[Rows of pointing data]
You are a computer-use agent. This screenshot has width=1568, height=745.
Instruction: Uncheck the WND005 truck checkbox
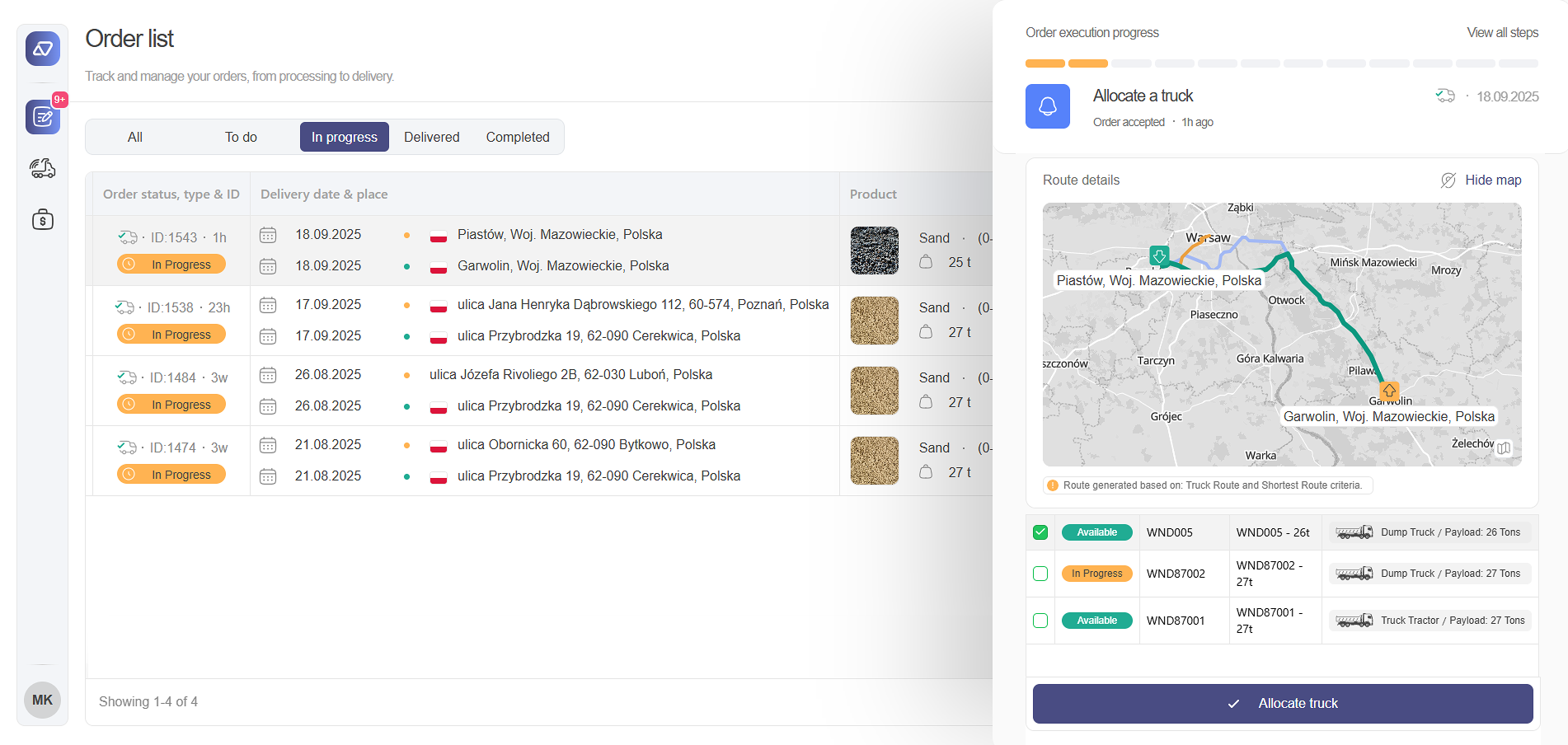(1040, 532)
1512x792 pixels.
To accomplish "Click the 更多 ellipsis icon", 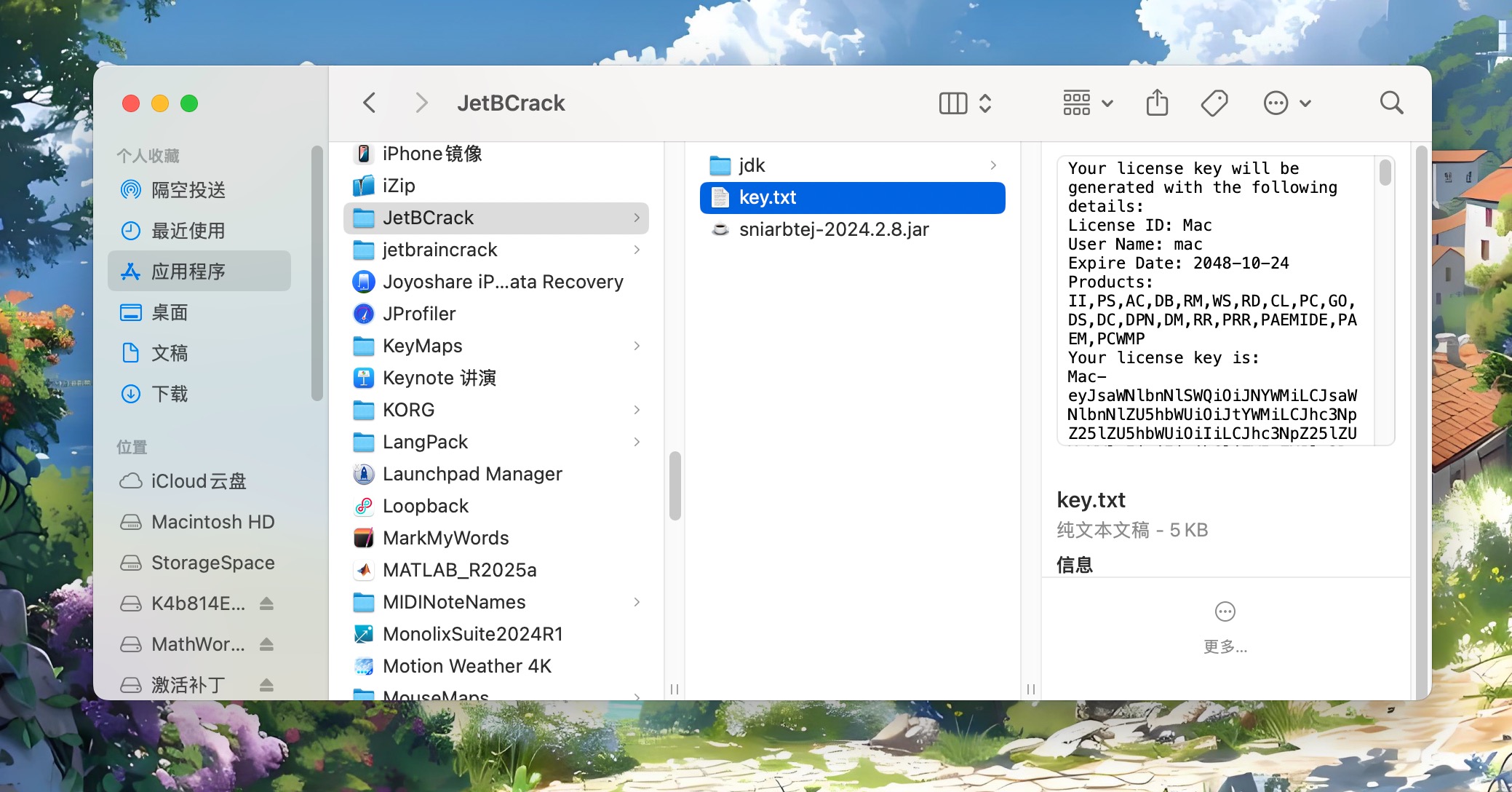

:: WHAT THE TASK ASKS ::
Rewrite all the material above, changing "checkbox" to "check box" and keeping everything else the same. Omit the pictures from your answer.

:: FINAL RESULT ::
You are a computer-use agent. This screenshot has width=1568, height=745.
Instruction: Uncheck the WND005 truck check box
(1040, 532)
1512x792 pixels.
To accomplish "Click the 更多 ellipsis icon", 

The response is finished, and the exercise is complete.